The vertical rod holders that you see on the above design are much the same as the external rod holders on the aforementioned idea above. And single rod holders (like these from CE Smith) are also available online.
But you might have to fabricate the V-shaped piece for the front or back of your milk crate.
For this, you’ll need a section of PVC pipe (sized according to the width of your kayak) and a 45-degree angle PVC connector.
For practical purposes, you’ll want to keep the diagonal rod holders from extending too far beyond the natural edges of your kayak.
If your kayak is 34 inches wide, for example, you probably don’t want to buy an initial PVC section much longer than 40 inches.
This is because you’ll be cutting that section in half before installing the halves on either side of your 45-degree connector.
The connector itself will give you another inch or two of length on either side, which means that you’ll likely have two rod holders of about 21 or 22 inches in length (according to the 40-inch initial piece from above).
Of course, this can change depending on the exact design of your kayak and your preferences.
While there’s not necessarily anything wrong with having those sections extend well past the edges of your kayak, it will create an additional snagging risk if you ever find yourself navigating through a particularly narrow waterway.

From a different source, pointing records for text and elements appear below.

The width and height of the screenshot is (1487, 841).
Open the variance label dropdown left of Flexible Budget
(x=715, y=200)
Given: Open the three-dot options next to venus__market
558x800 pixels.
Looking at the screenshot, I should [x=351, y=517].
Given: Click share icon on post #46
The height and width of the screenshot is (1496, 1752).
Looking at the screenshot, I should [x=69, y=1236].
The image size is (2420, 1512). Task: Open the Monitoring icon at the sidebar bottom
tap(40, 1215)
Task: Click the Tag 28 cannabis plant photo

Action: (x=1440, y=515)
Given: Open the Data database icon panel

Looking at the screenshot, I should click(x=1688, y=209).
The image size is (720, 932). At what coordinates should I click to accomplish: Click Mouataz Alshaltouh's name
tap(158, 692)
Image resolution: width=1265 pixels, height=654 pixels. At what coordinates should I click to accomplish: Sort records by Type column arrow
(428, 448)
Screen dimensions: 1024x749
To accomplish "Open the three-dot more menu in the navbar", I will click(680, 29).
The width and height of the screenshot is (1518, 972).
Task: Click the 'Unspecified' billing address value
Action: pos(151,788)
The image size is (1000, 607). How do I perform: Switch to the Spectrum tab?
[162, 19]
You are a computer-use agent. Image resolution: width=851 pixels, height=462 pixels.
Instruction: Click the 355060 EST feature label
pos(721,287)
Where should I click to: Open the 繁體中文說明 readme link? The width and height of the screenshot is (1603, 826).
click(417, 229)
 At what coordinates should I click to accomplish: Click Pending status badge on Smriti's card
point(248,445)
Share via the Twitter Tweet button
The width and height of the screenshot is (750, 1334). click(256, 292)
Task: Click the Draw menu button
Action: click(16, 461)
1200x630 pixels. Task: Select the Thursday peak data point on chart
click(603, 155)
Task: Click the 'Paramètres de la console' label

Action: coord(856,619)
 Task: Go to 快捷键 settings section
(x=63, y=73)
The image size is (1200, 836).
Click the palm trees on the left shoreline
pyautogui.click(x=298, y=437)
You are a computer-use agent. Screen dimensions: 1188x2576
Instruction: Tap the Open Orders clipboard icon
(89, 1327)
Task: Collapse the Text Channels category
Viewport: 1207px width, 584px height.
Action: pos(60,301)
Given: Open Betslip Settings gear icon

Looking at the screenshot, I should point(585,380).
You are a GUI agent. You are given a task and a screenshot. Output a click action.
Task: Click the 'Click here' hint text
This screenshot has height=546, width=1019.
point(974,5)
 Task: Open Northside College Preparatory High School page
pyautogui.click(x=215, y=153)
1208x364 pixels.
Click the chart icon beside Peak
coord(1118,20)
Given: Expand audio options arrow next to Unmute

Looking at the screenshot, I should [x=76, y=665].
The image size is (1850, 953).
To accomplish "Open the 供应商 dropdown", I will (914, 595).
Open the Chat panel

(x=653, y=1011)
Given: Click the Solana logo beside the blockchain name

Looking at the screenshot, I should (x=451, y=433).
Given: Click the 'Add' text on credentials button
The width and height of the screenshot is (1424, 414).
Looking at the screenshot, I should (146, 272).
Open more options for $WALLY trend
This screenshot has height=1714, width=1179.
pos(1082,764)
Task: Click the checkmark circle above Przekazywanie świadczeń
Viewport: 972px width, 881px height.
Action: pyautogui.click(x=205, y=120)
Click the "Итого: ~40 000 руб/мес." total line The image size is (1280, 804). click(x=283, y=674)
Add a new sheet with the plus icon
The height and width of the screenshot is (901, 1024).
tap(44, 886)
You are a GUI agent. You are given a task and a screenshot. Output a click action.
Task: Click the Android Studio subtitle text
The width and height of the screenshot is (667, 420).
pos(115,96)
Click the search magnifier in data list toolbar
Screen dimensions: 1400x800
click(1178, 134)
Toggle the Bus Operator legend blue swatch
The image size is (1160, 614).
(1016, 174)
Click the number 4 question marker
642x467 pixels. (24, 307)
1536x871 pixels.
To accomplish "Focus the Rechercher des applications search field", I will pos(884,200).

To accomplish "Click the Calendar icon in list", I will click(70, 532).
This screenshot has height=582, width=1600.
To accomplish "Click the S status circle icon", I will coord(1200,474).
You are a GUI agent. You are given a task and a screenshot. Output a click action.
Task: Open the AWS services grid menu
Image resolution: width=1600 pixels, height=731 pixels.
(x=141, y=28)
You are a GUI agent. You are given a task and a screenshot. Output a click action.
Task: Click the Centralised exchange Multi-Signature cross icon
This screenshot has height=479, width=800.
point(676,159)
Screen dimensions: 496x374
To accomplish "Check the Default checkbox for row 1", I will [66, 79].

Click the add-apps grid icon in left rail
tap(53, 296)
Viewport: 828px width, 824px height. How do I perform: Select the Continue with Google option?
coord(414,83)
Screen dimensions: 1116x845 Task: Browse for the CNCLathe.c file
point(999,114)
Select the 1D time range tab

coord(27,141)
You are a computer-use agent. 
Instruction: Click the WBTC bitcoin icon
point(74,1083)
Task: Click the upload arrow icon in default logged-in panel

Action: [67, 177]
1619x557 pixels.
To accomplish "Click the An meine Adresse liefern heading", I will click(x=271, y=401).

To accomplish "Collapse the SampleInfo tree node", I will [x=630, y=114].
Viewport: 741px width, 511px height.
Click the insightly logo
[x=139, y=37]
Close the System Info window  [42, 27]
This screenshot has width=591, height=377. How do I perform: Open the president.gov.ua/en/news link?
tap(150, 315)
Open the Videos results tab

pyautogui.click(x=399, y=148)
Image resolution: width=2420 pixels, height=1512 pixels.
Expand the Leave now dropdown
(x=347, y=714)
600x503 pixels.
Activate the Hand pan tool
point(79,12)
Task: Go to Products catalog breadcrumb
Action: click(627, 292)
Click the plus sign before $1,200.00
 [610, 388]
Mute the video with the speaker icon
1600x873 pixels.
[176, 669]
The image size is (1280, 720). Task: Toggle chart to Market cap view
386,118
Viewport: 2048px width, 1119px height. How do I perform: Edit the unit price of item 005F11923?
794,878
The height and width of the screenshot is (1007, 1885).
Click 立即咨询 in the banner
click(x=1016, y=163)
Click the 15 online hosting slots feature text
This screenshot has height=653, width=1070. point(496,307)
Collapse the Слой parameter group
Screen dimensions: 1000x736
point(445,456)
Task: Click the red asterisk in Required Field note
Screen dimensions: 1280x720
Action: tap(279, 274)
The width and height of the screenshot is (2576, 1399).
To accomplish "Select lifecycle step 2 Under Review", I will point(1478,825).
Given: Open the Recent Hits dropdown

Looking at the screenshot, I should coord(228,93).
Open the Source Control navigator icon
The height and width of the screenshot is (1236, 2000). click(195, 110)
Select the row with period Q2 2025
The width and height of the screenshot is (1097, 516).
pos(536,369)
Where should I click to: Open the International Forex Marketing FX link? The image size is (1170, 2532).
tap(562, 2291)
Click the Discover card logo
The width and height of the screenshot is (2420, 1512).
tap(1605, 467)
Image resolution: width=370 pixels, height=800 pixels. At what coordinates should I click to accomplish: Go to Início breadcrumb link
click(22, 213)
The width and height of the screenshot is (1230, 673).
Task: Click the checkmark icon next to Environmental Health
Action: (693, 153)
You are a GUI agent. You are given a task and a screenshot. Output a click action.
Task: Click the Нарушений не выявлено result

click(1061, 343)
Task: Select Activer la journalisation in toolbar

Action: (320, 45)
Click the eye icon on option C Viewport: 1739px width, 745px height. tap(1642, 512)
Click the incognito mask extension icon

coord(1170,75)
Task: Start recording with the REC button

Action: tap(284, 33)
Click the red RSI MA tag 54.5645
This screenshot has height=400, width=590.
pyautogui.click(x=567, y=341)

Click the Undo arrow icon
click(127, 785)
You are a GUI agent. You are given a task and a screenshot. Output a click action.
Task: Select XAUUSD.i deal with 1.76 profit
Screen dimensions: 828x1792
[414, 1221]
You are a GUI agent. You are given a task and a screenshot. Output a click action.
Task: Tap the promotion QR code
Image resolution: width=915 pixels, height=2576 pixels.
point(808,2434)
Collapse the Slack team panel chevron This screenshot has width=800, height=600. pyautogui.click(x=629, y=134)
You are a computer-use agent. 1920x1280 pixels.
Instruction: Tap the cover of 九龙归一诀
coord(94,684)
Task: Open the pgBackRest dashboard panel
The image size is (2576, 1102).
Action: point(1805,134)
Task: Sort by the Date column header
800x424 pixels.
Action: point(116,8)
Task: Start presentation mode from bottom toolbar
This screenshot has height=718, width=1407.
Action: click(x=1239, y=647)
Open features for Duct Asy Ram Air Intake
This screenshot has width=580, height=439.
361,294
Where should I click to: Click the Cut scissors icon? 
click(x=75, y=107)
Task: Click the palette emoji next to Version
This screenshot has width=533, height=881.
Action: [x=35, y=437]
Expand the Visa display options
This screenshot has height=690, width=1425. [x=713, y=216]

While the aforementioned milk crate ideas are easy enough, there’s also something to be said for purchasing a pre-made tackle box that easily fits into and secures in the storage compartment of your kayak.
But they will cost you much more than a milk crate.
So, if you want to add an organized tackle box to your kayak without spending a whole bunch of dough, adding a milk crate is the surefire way to go!
We hope you’ve enjoyed these insights and, as always, we wish you the best of luck on all of your upcoming kayak adventures!